The Quantum Internet will not replace the classical Internet but augment it, overlaying quantum signals with classical bits. Just as the Internet of Agents put intelligence in motion, the Quantum Internet will supercharge that intelligence by embedding it with the laws of physics at the smallest scales: weaving together sensing, security, computation, and AI into a single global system of connectivity.
Comparing the Internet’s 7 Phases
Taken together, the 7 Phases of the Internet above tell how connectivity has expanded from workstations and mainframes to mobile devices to people and the physical world. We have drawn lessons from the first three phases to forecast several new phases ahead: involving networked integration of AI agents, senses, everything in the classical world, and finally down into the quantum realm as well. To highlight how each phase is built on the last, what follows is a side-by-side view of the Internet’s 7 Phases:
As the above illustrates, the Internet’s evolution has been both vertical and horizontal. Vertically, each phase has added new layers of capability from hosts to people to devices to agents, building on the shared foundation of connectivity. Horizontally, new paradigms have often run in parallel with existing ones: fixed and mobile networks coexisted, IoT expanded alongside human communication. And in the future, quantum channels will share the same fiber as classical signals on different wavelengths.
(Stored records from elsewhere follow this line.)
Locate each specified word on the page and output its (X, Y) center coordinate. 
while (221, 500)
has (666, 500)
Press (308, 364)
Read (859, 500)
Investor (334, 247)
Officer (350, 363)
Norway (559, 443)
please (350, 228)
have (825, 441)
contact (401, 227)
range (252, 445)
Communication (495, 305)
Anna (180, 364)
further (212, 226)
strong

The combination of layering and parallel expansion has made the Internet resilient, scalable, and continuously transformative. Meanwhile, at every stage, connectivity has adapted to new demands—enabling the Internet to be not just a network of endpoints but a fabric of fabrics, supporting diversity while fostering integration.
Each phase of the Internet—from networks to people to things to agents to senses to ubiquity to the quantum world—has extended and will continue to extend the foundation of connectivity. Each of the Internet’s 7 Phases overcomes the limits of the previous phase, while also opening new frontiers.
Even as the Internet enters into Phase 4, long gone is its limited mandate of merely moving data packets. The Internet is today and over its future phases becoming the intelligent, resilient, and universal fabric upon which the world’s digital future rests. And in the age of AI, connectivity is not merely the foundation. It is increasingly intelligence itself.